PUNTO SEGUNDO
Dichosa el alma que vive en estado
de gracia.
Dice
Santo Tomás de Aquino que el don de la gracia excede a todos los dones que una
criatura puede recibir, puesto que la gracia es participación de la misma
naturaleza divina. Y antes había dicho San Pedro: «Para que por ella seáis participantes
de la divina naturaleza.» ¡Tanto es lo que por su Pasión mereció Nuestro Señor Jesucristo!
Él nos comunicó en cierto modo el esplendor que de Dios había recibido (Jn.,
17, 22); de manera que el alma que está en gracia se une con Dios íntimamente (1
Co., 6, 17), y como dijo el Redentor (Jn., 14, 33), en ella viene a habitar la
Trinidad Santísima.
Tan hermosa es un alma en estado de gracia,
que el Señor se complace en ella y la elogia amorosamente (Cant., 4, 1): «¡Qué
hermosa eres, amiga mía; qué hermosa!» Diríase que el Señor no sabe apartar sus
ojos de un alma que le ama ni dejar de oír cuanto le pida (Sal. 33, 16). Decía Santa
Brígida que nadie podría ver la hermosura de un alma en gracia sin que muriese
de gozo. Y Santa Catalina de Sena, al contemplar un alma en tan feliz estado,
dijo que preferiría dar su vida a que aquella alma hubiese de perder tanta
belleza. Por eso la santa besaba la
tierra por donde pasaban los sacerdotes, considerando que por medio de ellos
recuperaban las almas la gracia de Dios.
¡Qué tesoro de merecimientos puede adquirir
un alma en estado de gracia! en cada instante le es dado merecer la gloria;
pues, como dice Santo Tomás, cada acto de amor hecho por tales almas merece la
vida eterna. ¿Por qué envidiar, pues, a los poderosos de la tierra? Si estamos
en gracia de Dios podemos continuamente conquistar harto mayores grandezas
celestiales. Un hermano coadjutor de la Compañía de Jesús, según refiere el p.
patrignani en su menologio, aparecióse después de su muerte y reveló que se
había salvado, así como Felipe II, rey de España, y que ambos gozaban ya de la
gloria eterna; pero que cuanto menor
había él sido en el mundo comparado con el rey, tanto más alto era su lugar en
el cielo.
Sólo el que la disfruta puede entender cuan
suave es la paz de que goza, aun en este mundo, un alma que está en gracia (Sal.

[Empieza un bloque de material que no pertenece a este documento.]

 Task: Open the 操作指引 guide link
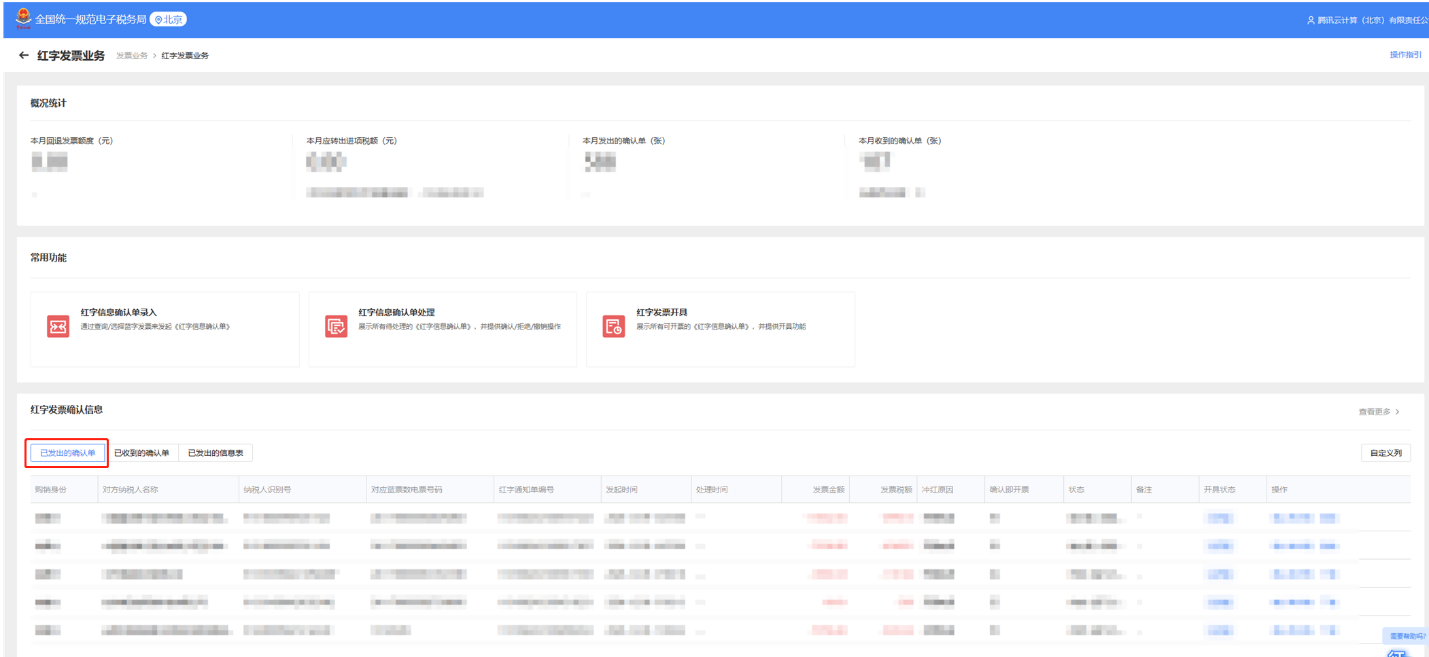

33, 9). Así lo confirman las palabras del Señor (Sal. 118, 165): «Mucha paz
para los que aman tu ley.» La
paz que nace de esa unión con Dios excede a cuantos placeres pueden dar
los sentidos en el mundo.
AFECTOS Y PETICIONES
¡Oh Jesús mío! Vos sois el Buen Pastor que
se dejó crucificar por dar la vida a sus ovejas. Cuando yo huía de Vos me
buscabais con amorosa diligencia. Acogedme ahora que os busco y vuelvo arrepentido
a vuestros pies. Concededme de nuevo
vuestra gracia, que míseramente perdí por mi culpa. Al considerar que tantas
veces me he apartado de Vos, quisiera morir de dolor, y de todo corazón me
arrepiento. Perdonadme, por la muerte olorosísima que para mi bien sufristeis
en la cruz. Prendedme con las suaves cadenas de vuestro amor, y no consintáis
que otra vez huya de Vos. Dadme ánimo para sufrir con paciencia cuantas cruces
me enviéis, ya que merecí las penas eternas del infierno, y haced que abrace con
amor los desprecios que reciba de los hombres, puesto que he merecido ser
eternamente hollado por los demonios. Haced, en suma, que obedezca en todo a vuestras
inspiraciones, y venza todos los humanos respetos por amor a vos. Resuelto
estoy a no servir más que a vos. Pidan
los otros lo que quisieren, yo solamente quiero amaros a vos, Dios mío
amabilísimo. Sólo a Vos deseo complacer. Ayudadme, Señor, que sin vos nada
puedo. Os amo, Jesús mío, con todo mi corazón, y confío en vuestra Sangre Preciosa...
María, mi esperanza, auxiliadme con vuestra intercesión. Y puesto que os
gloriáis de salvar a los pobres pecadores que recurren a Vos, y yo, de ser
vuestro humilde siervo, socorredme y salvadme.